Will Navy SEALs swift-boat Obama over the bin Laden raid?

A backlash is growing to the victory dance over the terrorist's death, fueling concerns that Obama's biggest foreign policy success could be turned against him

President Obama talks with U.S. Navy Vice Admiral William H. McRaven, who led the NAVY SEALs' Team Six, just days after Osama bin Laden was killed last year.
(Image credit: AP Photo/Charles Dharapak)

Many Navy SEALs are not happy that President Obama is "taking the credit for killing Osama bin Laden," says Toby Harnden at Britain's The Daily Mail. Quoting retired and active SEALs, both on the record and off, Harnden makes the case that many SEALs resent Obama for using the group as "ammunition" in his re-election campaign. Some U.S. commentators dismissed the report as a conservative hatchet job, but others aren't so sure, saying Republicans could use the SEALs' alleged complaints to undercut Obama's most visible foreign policy success, much the way the Swift Boat Veterans for Truth decimated John Kerry's image as a decorated war hero in 2004. Is Obama about to be swift-boated?

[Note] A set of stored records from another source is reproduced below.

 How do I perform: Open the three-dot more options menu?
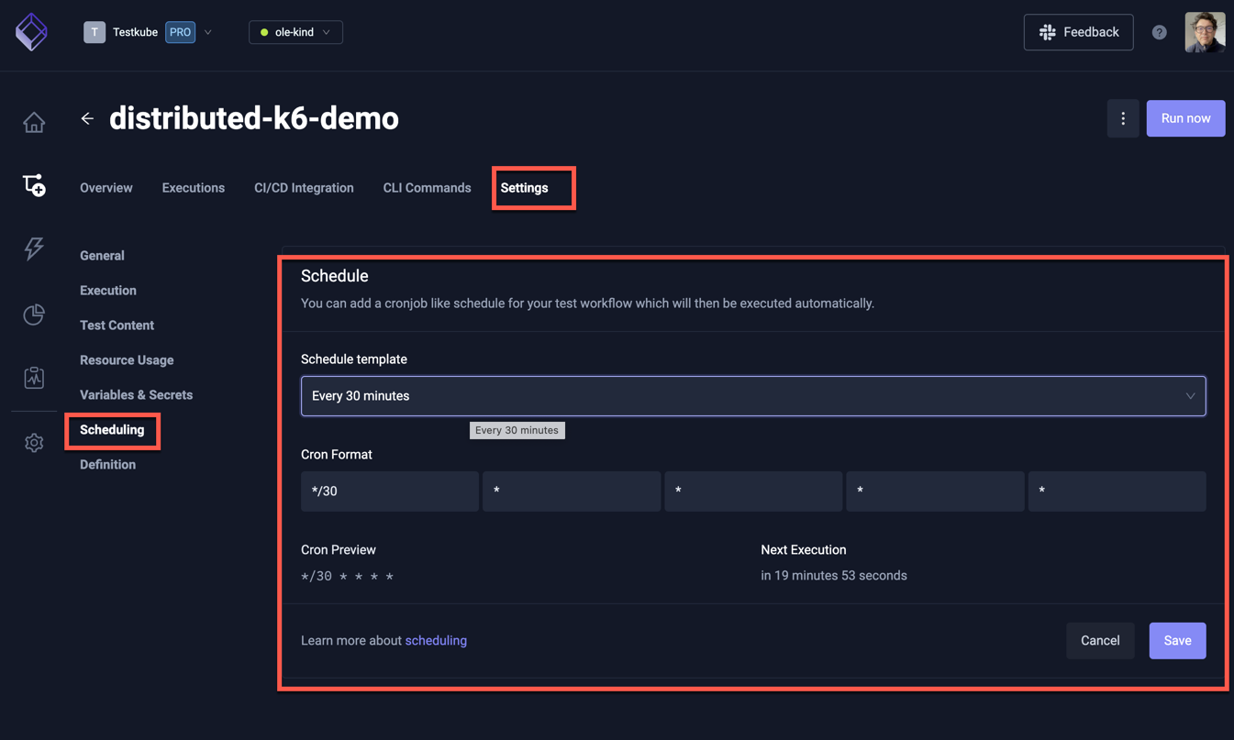point(1122,118)
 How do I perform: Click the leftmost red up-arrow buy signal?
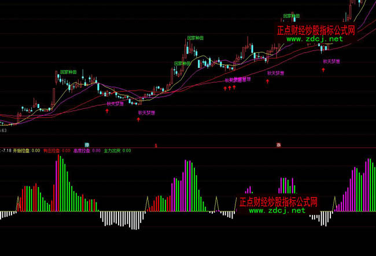(x=106, y=109)
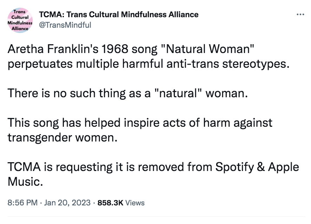Viewport: 311px width, 224px height.
Task: Click the words "Aretha Franklin's" in the tweet
Action: click(x=53, y=49)
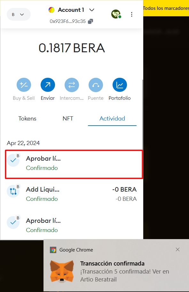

Obama is skating on thin ice: "The frustration — or even anger — within the SEAL community is real," and if Obama's not careful, he could see his greatest foreign policy asset slip away, says Michael Hastings at BuzzFeed. Conservatives' "stagey outrage" over Obama trumpeting the death of bin Laden could find a more publicly palatable vehicle in the SEALs, and I wouldn't be surprised to see "navysealsagainstobama.com sprout up soon." The Obama campaign might want to reconsider whether "spiking the football, again, and again, and again, in public" is such a good idea, after all.